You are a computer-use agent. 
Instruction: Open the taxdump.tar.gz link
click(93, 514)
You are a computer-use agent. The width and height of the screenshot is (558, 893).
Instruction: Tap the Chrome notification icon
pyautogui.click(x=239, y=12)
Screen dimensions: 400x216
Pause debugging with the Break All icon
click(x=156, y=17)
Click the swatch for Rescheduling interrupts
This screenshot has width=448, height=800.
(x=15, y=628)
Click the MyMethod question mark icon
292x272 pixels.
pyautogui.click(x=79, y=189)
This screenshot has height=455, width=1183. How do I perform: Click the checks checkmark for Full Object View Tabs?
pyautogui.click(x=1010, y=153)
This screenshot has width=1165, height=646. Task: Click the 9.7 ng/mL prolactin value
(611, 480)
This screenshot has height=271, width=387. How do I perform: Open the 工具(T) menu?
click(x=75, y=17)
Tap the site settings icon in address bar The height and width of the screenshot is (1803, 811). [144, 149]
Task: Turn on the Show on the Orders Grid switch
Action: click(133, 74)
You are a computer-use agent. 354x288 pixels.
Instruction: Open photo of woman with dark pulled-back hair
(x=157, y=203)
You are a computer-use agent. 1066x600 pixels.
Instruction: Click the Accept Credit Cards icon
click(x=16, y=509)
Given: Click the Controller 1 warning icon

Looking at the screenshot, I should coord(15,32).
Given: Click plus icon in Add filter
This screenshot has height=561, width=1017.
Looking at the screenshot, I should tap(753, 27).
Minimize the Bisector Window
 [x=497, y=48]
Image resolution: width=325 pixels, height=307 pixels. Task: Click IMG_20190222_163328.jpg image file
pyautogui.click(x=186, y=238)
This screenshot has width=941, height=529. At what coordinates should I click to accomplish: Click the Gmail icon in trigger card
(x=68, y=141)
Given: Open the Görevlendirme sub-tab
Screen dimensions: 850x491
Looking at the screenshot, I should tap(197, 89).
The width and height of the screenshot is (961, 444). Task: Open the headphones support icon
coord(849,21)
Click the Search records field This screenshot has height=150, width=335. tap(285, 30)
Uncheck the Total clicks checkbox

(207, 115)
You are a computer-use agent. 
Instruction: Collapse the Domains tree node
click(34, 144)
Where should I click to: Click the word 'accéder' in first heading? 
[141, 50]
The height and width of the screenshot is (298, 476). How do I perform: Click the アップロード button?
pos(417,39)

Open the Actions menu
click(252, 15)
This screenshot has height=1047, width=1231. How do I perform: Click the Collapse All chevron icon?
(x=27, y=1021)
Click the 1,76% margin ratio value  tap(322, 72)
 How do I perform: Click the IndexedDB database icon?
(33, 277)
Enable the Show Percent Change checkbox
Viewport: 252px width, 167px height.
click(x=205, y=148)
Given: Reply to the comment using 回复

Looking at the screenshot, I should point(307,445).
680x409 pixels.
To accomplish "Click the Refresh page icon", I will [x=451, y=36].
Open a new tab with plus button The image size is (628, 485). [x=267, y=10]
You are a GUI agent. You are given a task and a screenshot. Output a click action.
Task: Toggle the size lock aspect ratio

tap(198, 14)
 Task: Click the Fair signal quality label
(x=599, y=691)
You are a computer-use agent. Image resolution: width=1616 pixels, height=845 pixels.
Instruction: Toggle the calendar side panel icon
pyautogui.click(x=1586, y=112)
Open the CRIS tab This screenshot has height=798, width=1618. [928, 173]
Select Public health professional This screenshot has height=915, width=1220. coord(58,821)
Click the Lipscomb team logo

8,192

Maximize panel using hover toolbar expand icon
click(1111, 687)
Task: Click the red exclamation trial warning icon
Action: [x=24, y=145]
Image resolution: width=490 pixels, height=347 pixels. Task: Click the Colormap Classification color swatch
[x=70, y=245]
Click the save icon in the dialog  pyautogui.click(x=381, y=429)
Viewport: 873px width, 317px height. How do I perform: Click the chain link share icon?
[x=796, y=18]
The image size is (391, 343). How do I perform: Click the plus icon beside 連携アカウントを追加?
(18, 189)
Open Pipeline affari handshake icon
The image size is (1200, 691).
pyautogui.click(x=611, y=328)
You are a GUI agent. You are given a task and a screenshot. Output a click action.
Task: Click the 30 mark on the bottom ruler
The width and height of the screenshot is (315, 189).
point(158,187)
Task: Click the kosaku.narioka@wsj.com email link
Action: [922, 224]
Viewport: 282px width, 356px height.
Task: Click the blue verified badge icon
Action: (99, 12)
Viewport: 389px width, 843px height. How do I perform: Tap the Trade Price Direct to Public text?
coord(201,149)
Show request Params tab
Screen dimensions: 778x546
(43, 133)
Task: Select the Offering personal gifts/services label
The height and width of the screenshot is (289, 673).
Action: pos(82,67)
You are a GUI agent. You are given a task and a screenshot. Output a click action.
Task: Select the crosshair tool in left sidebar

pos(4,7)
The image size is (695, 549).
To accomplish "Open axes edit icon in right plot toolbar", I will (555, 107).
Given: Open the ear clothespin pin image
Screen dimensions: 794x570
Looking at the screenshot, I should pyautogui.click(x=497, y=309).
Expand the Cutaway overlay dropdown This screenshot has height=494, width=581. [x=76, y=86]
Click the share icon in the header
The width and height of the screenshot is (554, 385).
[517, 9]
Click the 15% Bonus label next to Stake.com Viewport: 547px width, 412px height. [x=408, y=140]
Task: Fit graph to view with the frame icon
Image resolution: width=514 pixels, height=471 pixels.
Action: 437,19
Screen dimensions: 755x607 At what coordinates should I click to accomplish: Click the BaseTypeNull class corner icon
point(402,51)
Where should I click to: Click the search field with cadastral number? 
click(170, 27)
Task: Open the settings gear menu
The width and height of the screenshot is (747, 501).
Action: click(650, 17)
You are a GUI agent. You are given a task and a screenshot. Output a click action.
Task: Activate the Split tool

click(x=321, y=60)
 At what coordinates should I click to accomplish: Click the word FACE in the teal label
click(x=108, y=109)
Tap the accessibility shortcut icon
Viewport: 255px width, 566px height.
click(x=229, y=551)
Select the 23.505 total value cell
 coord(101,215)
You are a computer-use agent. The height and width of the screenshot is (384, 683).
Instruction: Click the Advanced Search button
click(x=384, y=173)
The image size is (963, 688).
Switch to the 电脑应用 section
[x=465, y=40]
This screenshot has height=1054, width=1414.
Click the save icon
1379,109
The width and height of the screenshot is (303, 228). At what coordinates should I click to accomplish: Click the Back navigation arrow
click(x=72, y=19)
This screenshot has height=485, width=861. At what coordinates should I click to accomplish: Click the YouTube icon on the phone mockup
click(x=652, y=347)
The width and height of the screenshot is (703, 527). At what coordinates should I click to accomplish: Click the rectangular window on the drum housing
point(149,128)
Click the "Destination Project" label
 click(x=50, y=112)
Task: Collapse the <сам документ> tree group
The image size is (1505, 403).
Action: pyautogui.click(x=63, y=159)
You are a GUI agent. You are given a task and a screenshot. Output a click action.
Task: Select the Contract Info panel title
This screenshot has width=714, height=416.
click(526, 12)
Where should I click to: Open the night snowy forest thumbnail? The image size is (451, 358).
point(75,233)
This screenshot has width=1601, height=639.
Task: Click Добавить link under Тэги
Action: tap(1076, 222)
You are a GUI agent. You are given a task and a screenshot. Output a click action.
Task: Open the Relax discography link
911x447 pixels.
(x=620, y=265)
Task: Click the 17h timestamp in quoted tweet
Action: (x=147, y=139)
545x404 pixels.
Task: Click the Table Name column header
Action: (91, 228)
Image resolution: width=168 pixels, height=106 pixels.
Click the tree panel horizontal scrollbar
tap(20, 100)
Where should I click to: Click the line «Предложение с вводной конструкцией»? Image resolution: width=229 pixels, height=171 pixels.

----------

- [Problem details]
Copy every line of the data that carries the word "computer".

- [Solution]
You are a computer-use agent. 
You are a computer-use agent. The width and height of the screenshot is (558, 893).
You are a computer-use agent. 354x288 pixels.
You are a computer-use agent. 1066x600 pixels.
You are a computer-use agent. 
You are a computer-use agent. Image resolution: width=1616 pixels, height=845 pixels.
You are a computer-use agent. The height and width of the screenshot is (384, 683).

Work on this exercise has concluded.